It’s your typical spring day of April 2000 in the small city of Asheboro, North Carolina. I was just getting back from school, jumping out of the school bus happily. My five-year-old self was looking forward to being outside and play. After carelessly throwing my things inside my bedroom, I hurried back outdoors to my big ole’ country yard.
My father, like any other devoted man of the house, was doing yard work cutting grass with a lawnmower. Since I was a very young curious child, always looking for adventure, I became un-entertained in playing with our dalmatian dog.
After glancing over to my father, my interest in riding on the lawnmower sparked. Without him noticing, I jumped on his back on a step attached to the lawnmower. I was very tiny; therefore, the weight of my body went unnoticed. I held on tight as the wind blew gracefully in my hair while he continued cutting the grass.
Being in bliss, a broad smile appeared on my chubby face.
Like your average young kid, who gets bored quickly, I decided to jump off once he stopped. When he came to a pause, I placed my left foot down to run off, but my small feet were not fast enough. My father put it in reverse, and hastily, the weight of the lawnmower knocked me over to the grass.
What seemed like minutes that flew by faster than the speed of light, my screams and kicks of my other leg brought attention to my father. He jumped off, and his adrenaline managed to lift the lawnmower and throw it across the yard. He picked me up and ran up towards the front of the house.
Surprisingly, I didn’t feel pain. I don’t remember having any pain. All I do recall is my echoing screams in the country skies and spotting my dog running with us as he knew something was wrong. My father shouted at my sister to call 911 as he carried me to the back seat of our car. I would never forget hearing him cry and watching how he couldn’t bear to witness blood flooding the backseat.
Soon enough, our cries joined the sirens of an ambulance. My mother was away at work but arrived at the same time when the ambulance pulled up to our driveway.

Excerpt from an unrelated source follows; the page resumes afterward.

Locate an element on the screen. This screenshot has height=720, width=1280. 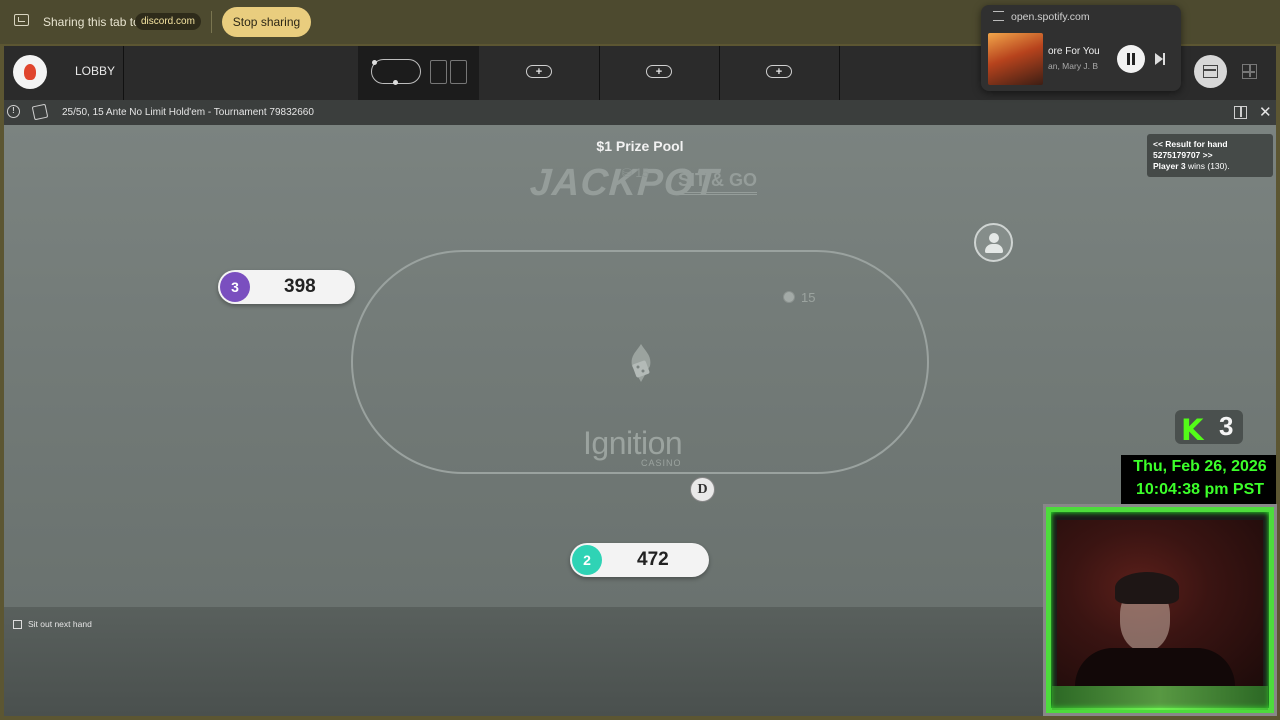
prize-pool-label: $1 Prize Pool is located at coordinates (640, 146).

Then, after being placed on a stretcher, and inside the ambulance, my mother joined. My vocal cords at this point were becoming weak since my shrieks continued to be intense. I still didn’t feel pain, but only the most severe heat one could ever experience. My mother had her hands around my face as she laid her forehead on my head. Her tears became one with mine as we both hysterically cried.

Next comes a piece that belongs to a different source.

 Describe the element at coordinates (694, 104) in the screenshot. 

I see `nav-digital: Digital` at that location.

Each time I glanced down to see my legs, I watched a river of blood blending in with the white sheets. And, the worst part of all was the moment when the paramedic poured disinfecting alcohol into my wounds. Those brutal minutes of a thousand nails forcing through my veins are the pain I vividly remember. My cries grew louder and became horrific screeches that I hope never have to experience again.
Suddenly, an African American paramedic next to me continued to grab my fingers. There was so much commotion happening all at once and for me to keep up; and therefore, I didn’t understand he was trying to give me shots of morphine to relieve my pain. Each time he wanted to give me an injection, I pulled away. Looking back, I am beyond grateful for him because those shots saved me from the excruciating agony.
Once the morphine hit, the ambulance became quiet despite my mothers’ whispered sobbing. My eyes slowly became heavy, making it challenging to keep them open. The fear of losing me backed the silent murmurs of my mother, stating don’t fall asleep. And, that was the last thing I heard when I became unconscious.
Swiftly, the rough opening of the ambulance doors woke me up. The broad daylight was blinding once we stood outside. From afar, I noticed a familiar face at the entrance of the hospital. It was a woman and her daughter that my family and I knew from church. Before arriving at the doors, I made eye contact with the woman and raised my little pointer finger saying hello. I smiled. Since I remained heavily sedated with morphine, I felt no pain, only peace.
The paramedics rushed me through several doors, and an older nurse welcomed me with a delicate grin. My mother was asked to stay behind as I needed to undergo surgery. I vividly remember the nurse having short blonde hair and a wrinkled face – evident of long working hours. I was pushed on a stretcher to the surgery room while she and I gripped hands tightly.
Once inside, the nurse taught me something that to this day when I visit the doctor’s office; I continue to do so. She mentioned that for each injection, I was about to get, hold my breath, and fill my cheeks up with air.
One… two… three… inhale… shot… and repeat.
That technique prevented me from feeling the multiple stings from the injections. The nurse then pulls out a deflated balloon with a doodle on it.
“We are going to blow into this balloon so we can make a happy face.” The nurse stated. And, I nodded trusting her. Later, I discovered she was my anesthetic nurse. With all the remaining energy I had left in me, I listened and blew hard into my mask.
I slowly watched the balloon inflate to a happy face as I drifted peacefully to deep sleep for surgery.